#### RECORDS FOR THIS TASK
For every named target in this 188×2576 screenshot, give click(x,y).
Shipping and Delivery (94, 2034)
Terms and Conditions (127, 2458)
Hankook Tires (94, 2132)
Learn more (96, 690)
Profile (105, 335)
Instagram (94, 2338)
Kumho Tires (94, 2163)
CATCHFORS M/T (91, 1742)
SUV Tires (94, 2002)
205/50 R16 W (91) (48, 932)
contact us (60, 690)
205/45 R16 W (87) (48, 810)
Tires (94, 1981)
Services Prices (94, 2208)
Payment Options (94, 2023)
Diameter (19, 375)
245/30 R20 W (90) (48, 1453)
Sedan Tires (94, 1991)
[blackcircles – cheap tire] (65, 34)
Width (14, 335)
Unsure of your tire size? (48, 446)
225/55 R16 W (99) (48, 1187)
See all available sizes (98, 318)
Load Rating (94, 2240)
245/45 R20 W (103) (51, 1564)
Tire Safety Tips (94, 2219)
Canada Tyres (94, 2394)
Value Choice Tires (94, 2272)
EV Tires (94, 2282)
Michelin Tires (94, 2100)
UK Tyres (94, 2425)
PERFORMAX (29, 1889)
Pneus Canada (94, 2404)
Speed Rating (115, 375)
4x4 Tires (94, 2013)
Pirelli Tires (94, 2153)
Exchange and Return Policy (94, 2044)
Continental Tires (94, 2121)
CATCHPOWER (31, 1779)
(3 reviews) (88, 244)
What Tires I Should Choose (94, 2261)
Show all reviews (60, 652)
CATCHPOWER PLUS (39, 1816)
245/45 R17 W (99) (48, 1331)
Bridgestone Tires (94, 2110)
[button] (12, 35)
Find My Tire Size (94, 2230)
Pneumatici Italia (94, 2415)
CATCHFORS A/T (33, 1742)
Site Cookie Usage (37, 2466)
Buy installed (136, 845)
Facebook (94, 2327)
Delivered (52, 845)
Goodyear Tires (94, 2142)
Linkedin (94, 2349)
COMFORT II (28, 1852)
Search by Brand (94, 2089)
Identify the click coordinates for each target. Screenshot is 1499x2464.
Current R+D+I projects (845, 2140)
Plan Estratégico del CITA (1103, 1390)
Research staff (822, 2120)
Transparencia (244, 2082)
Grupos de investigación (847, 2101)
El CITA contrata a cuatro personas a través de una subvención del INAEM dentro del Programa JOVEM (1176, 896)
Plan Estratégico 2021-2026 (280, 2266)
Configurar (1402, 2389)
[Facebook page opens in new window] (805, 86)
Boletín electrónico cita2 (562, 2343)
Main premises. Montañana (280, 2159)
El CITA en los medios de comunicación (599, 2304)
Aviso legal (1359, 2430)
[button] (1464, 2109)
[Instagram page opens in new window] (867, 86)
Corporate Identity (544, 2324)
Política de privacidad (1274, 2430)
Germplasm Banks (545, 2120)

#### EXERCISE DETAILS
Output the material in full, matching it word for word.

#### RESPONSE
For every named target in this 188×2576 screenshot, give click(x,y).
Shipping and Delivery (94, 2034)
Terms and Conditions (127, 2458)
Hankook Tires (94, 2132)
Learn more (96, 690)
Profile (105, 335)
Instagram (94, 2338)
Kumho Tires (94, 2163)
CATCHFORS M/T (91, 1742)
SUV Tires (94, 2002)
205/50 R16 W (91) (48, 932)
contact us (60, 690)
205/45 R16 W (87) (48, 810)
Tires (94, 1981)
Services Prices (94, 2208)
Payment Options (94, 2023)
Diameter (19, 375)
245/30 R20 W (90) (48, 1453)
Sedan Tires (94, 1991)
[blackcircles – cheap tire] (65, 34)
Width (14, 335)
Unsure of your tire size? (48, 446)
225/55 R16 W (99) (48, 1187)
See all available sizes (98, 318)
Load Rating (94, 2240)
245/45 R20 W (103) (51, 1564)
Tire Safety Tips (94, 2219)
Canada Tyres (94, 2394)
Value Choice Tires (94, 2272)
EV Tires (94, 2282)
Michelin Tires (94, 2100)
UK Tyres (94, 2425)
PERFORMAX (29, 1889)
Pneus Canada (94, 2404)
Speed Rating (115, 375)
4x4 Tires (94, 2013)
Pirelli Tires (94, 2153)
Exchange and Return Policy (94, 2044)
Continental Tires (94, 2121)
CATCHPOWER (31, 1779)
(3 reviews) (88, 244)
What Tires I Should Choose (94, 2261)
Show all reviews (60, 652)
CATCHPOWER PLUS (39, 1816)
245/45 R17 W (99) (48, 1331)
Bridgestone Tires (94, 2110)
[button] (12, 35)
Find My Tire Size (94, 2230)
Pneumatici Italia (94, 2415)
CATCHFORS A/T (33, 1742)
Site Cookie Usage (37, 2466)
Buy installed (136, 845)
Facebook (94, 2327)
Delivered (52, 845)
Goodyear Tires (94, 2142)
Linkedin (94, 2349)
COMFORT II (28, 1852)
Search by Brand (94, 2089)
Identify the click coordinates for each target. Screenshot is 1499x2464.
Current R+D+I projects (845, 2140)
Plan Estratégico del CITA (1103, 1390)
Research staff (822, 2120)
Transparencia (244, 2082)
Grupos de investigación (847, 2101)
El CITA contrata a cuatro personas a través de una subvención del INAEM dentro del Programa JOVEM (1176, 896)
Plan Estratégico 2021-2026 (280, 2266)
Configurar (1402, 2389)
[Facebook page opens in new window] (805, 86)
Boletín electrónico cita2 (562, 2343)
Main premises. Montañana (280, 2159)
El CITA en los medios de comunicación (599, 2304)
Aviso legal (1359, 2430)
[button] (1464, 2109)
[Instagram page opens in new window] (867, 86)
Corporate Identity (544, 2324)
Política de privacidad (1274, 2430)
Germplasm Banks (545, 2120)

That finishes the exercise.